EXERCISE INSTRUCTIONS:
Your task is to return all the entries below exactly, with every picture omitted.
= = = =
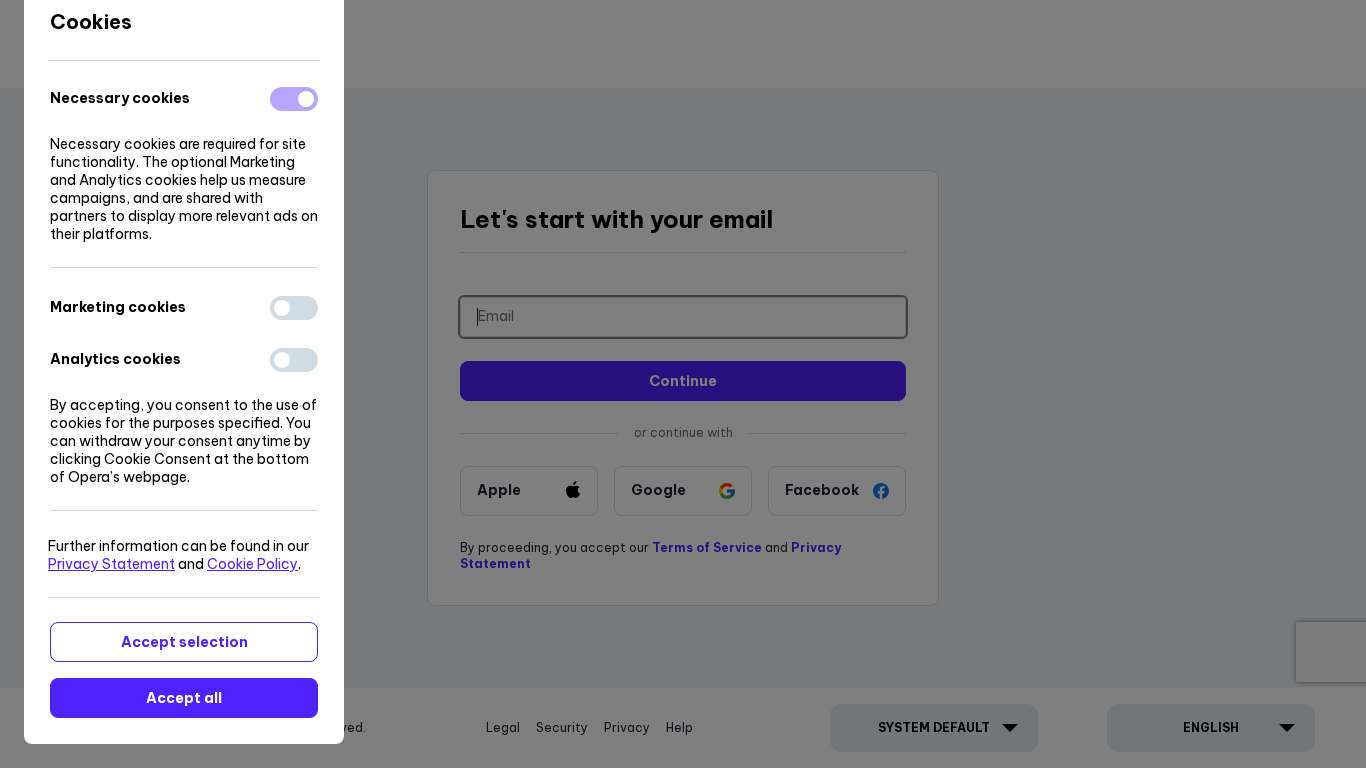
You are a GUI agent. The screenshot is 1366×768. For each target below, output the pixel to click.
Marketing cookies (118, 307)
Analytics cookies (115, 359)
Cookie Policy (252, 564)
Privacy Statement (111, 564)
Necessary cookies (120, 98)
= = = =
EXPECTED ANSWER:
You are a GUI agent. The screenshot is 1366×768. For each target below, output the pixel to click.
Marketing cookies (118, 307)
Analytics cookies (115, 359)
Cookie Policy (252, 564)
Privacy Statement (111, 564)
Necessary cookies (120, 98)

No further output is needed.